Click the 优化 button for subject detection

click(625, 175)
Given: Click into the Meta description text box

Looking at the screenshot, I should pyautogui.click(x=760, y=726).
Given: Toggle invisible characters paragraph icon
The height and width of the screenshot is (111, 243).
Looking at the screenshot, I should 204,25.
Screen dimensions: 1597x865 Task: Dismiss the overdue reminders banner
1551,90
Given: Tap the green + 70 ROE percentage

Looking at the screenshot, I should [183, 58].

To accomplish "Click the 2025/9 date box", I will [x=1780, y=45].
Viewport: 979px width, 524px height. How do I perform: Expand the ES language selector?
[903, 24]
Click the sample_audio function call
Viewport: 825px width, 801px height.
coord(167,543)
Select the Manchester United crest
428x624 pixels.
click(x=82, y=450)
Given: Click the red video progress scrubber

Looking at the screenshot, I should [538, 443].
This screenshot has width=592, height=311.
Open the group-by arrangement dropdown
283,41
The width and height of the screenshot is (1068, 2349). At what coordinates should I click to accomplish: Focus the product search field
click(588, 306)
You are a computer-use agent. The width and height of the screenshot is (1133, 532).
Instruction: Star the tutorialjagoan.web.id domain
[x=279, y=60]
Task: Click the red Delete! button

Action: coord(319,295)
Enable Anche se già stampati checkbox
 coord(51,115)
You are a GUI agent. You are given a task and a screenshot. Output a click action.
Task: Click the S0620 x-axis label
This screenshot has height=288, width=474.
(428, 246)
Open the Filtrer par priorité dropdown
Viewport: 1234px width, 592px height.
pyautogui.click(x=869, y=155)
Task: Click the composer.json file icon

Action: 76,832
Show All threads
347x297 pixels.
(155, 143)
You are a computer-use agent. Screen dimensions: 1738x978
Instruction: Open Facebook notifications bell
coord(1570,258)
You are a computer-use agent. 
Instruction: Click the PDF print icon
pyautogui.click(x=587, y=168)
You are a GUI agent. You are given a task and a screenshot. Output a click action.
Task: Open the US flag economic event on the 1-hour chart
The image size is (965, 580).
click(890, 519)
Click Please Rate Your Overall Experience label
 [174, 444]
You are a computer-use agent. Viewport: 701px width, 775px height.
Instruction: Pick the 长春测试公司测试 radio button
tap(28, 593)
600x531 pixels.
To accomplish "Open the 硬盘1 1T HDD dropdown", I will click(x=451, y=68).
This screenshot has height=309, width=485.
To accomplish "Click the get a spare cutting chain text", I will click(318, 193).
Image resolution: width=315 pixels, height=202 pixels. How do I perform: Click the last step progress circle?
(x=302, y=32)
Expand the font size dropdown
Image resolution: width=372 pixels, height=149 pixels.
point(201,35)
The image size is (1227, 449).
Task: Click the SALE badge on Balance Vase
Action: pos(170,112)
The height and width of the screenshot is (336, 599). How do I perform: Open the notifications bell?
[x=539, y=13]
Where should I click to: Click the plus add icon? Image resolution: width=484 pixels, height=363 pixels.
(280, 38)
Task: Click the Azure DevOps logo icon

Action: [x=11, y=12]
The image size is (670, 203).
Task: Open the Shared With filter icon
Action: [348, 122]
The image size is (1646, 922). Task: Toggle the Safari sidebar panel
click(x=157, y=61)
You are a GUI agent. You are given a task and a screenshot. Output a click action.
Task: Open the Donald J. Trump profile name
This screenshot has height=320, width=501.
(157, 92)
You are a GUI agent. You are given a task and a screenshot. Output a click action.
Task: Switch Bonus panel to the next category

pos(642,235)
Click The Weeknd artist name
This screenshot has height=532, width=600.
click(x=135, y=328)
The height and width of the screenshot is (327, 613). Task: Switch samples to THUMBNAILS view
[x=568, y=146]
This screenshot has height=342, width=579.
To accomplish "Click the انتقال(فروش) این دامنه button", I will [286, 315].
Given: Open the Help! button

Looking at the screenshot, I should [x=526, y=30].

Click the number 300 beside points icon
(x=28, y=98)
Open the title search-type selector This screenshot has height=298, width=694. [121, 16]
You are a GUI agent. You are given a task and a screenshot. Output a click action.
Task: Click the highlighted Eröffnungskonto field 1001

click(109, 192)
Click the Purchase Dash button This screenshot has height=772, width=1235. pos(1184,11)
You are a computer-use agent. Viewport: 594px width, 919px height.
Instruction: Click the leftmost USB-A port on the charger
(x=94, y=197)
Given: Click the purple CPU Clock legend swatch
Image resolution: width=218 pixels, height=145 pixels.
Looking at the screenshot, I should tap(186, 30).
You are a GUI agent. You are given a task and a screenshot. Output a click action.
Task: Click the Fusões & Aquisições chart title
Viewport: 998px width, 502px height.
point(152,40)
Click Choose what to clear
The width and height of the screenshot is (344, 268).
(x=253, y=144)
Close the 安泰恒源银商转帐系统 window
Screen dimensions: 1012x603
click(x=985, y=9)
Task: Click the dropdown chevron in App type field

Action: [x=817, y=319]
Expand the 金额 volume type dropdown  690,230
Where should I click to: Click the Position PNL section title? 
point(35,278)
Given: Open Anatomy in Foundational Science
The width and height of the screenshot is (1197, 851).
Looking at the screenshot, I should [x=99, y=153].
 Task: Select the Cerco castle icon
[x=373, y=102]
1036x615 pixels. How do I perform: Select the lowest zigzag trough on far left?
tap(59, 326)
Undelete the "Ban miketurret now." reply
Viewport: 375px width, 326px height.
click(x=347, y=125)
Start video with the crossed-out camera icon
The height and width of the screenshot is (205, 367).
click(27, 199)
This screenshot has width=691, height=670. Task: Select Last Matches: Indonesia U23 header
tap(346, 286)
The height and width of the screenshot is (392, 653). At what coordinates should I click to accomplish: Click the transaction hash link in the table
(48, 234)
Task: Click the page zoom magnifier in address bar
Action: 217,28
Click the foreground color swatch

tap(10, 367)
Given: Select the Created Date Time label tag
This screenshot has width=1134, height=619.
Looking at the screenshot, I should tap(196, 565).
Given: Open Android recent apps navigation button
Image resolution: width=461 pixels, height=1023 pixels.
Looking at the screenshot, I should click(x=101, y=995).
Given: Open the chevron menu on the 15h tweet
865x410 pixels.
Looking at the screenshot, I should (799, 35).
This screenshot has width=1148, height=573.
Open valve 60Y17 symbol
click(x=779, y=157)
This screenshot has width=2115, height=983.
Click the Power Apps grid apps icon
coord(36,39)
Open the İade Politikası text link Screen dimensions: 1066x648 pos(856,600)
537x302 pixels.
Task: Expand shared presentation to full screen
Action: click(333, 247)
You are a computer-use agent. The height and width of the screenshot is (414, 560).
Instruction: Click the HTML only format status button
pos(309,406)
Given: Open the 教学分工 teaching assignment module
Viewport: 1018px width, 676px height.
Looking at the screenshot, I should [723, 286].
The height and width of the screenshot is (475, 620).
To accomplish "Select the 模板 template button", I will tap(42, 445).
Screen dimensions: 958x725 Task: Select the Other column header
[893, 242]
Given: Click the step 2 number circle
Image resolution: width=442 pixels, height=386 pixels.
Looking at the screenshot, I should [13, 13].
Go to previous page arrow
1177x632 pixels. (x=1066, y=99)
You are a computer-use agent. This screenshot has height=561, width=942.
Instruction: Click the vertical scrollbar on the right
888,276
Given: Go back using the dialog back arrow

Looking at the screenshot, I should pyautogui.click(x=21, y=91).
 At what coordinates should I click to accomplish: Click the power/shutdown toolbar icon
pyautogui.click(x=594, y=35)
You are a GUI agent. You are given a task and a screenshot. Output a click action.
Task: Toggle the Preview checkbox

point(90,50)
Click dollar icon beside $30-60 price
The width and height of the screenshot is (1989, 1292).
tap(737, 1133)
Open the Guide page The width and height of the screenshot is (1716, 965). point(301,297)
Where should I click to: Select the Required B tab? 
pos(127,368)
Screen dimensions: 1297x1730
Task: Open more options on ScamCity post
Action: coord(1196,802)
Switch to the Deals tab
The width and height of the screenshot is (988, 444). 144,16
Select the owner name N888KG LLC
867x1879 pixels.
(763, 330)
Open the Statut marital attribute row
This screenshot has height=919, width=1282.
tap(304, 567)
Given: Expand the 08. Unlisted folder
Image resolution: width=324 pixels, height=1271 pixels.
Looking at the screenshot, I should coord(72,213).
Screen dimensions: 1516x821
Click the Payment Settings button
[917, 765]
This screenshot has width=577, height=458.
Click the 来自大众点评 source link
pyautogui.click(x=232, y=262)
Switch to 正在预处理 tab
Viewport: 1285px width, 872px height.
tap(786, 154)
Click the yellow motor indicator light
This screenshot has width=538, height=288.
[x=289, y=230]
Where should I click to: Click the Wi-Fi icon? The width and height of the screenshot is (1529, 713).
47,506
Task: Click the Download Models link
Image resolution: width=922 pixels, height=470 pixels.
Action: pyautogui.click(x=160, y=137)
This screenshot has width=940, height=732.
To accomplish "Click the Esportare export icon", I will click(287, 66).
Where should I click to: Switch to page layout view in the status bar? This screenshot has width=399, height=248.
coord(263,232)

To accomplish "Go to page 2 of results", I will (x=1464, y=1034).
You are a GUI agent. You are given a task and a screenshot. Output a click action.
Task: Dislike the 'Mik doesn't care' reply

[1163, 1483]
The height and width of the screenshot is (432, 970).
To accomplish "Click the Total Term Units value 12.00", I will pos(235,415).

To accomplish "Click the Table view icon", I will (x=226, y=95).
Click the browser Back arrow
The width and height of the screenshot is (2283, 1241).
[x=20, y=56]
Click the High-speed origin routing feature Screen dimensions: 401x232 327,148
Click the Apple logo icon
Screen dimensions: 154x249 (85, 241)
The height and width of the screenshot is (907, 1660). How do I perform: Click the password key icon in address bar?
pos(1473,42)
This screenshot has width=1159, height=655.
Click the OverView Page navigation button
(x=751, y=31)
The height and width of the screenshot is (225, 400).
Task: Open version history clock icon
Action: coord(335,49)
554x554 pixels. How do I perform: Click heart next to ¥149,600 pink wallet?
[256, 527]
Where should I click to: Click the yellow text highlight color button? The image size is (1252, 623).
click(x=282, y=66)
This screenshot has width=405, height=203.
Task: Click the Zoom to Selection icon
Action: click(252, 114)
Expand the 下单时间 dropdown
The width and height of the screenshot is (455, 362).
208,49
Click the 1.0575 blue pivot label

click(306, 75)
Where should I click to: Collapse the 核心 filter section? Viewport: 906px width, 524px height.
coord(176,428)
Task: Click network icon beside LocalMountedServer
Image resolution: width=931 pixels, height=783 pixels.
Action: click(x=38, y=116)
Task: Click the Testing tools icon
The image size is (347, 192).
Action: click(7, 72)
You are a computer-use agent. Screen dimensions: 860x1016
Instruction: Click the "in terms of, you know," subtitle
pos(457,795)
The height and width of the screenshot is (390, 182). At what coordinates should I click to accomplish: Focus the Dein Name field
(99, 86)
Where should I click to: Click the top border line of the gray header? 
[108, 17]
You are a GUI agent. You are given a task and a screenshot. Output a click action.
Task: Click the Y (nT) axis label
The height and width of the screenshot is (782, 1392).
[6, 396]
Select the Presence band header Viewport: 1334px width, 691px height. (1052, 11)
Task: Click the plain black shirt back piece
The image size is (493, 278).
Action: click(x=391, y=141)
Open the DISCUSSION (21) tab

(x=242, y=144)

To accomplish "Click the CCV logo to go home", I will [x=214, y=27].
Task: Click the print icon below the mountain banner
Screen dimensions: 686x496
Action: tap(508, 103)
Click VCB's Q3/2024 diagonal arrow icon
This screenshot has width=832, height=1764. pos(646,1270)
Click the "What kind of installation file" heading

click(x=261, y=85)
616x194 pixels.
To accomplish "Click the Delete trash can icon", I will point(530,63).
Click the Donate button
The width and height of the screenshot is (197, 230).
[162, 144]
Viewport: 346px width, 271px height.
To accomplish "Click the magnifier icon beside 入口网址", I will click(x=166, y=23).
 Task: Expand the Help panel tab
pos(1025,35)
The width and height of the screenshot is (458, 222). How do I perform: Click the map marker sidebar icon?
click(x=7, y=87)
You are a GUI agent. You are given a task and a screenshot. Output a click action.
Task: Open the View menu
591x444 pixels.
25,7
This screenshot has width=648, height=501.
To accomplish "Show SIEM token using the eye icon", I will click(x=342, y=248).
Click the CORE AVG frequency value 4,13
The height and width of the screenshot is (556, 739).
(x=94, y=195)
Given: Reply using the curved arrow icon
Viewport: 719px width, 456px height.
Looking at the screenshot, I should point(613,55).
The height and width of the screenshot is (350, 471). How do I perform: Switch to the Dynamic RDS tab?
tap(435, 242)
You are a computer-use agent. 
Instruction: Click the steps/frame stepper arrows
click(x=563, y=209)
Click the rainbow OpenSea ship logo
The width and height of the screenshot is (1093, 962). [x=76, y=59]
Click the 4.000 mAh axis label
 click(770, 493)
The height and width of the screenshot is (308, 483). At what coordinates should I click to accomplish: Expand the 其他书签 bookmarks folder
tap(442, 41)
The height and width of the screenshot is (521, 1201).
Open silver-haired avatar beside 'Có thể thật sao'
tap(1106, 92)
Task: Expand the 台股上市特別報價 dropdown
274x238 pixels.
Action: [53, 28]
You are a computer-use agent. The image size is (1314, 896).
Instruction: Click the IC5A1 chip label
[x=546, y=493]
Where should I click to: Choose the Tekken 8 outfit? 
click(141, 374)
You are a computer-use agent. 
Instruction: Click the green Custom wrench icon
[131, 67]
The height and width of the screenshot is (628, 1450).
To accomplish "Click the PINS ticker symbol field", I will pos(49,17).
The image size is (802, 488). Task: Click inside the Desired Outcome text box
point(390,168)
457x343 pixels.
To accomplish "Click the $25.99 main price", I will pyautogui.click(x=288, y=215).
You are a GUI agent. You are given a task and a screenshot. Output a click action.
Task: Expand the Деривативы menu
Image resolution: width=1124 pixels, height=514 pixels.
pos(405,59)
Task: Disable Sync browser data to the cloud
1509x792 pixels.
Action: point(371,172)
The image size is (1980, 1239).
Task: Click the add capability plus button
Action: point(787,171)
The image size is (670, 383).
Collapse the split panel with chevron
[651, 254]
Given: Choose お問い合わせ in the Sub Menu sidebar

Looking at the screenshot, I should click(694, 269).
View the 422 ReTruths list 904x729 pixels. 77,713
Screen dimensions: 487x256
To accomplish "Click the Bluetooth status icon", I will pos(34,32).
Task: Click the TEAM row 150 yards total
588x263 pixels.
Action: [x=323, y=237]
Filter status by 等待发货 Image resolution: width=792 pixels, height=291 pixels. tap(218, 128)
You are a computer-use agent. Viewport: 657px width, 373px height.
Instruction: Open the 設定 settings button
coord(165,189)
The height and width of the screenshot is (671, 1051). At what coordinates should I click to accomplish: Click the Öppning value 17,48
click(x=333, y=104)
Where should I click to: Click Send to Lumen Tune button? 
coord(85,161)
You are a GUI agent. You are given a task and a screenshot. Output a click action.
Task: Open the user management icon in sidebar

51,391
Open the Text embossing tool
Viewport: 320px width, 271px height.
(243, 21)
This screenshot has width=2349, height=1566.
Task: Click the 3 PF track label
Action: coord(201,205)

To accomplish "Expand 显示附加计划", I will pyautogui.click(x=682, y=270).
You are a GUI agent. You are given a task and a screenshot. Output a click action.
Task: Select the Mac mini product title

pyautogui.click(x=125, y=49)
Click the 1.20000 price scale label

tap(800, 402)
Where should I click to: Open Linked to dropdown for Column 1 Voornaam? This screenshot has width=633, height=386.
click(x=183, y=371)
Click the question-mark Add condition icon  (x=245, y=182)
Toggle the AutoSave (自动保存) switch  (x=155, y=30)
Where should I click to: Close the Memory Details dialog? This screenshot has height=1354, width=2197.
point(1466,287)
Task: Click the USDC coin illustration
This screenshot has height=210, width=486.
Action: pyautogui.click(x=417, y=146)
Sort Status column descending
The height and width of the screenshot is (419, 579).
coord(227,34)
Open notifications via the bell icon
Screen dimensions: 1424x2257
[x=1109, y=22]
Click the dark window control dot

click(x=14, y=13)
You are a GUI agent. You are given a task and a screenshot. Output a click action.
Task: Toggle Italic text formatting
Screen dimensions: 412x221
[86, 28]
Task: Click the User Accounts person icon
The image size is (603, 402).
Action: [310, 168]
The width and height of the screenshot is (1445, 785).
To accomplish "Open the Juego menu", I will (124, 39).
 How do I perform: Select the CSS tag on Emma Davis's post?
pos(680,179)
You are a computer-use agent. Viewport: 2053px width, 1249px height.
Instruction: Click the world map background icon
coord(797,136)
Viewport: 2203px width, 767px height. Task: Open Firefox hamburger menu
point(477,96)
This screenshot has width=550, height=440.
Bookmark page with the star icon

====

- [GIVEN PROBLEM]: Return the lines of the records from the very start through the line containing "should pyautogui.click(x=760, y=726).", inclusive, copying them word for word.

- [SOLUTION]:
Click the 优化 button for subject detection

click(625, 175)
Given: Click into the Meta description text box

Looking at the screenshot, I should pyautogui.click(x=760, y=726).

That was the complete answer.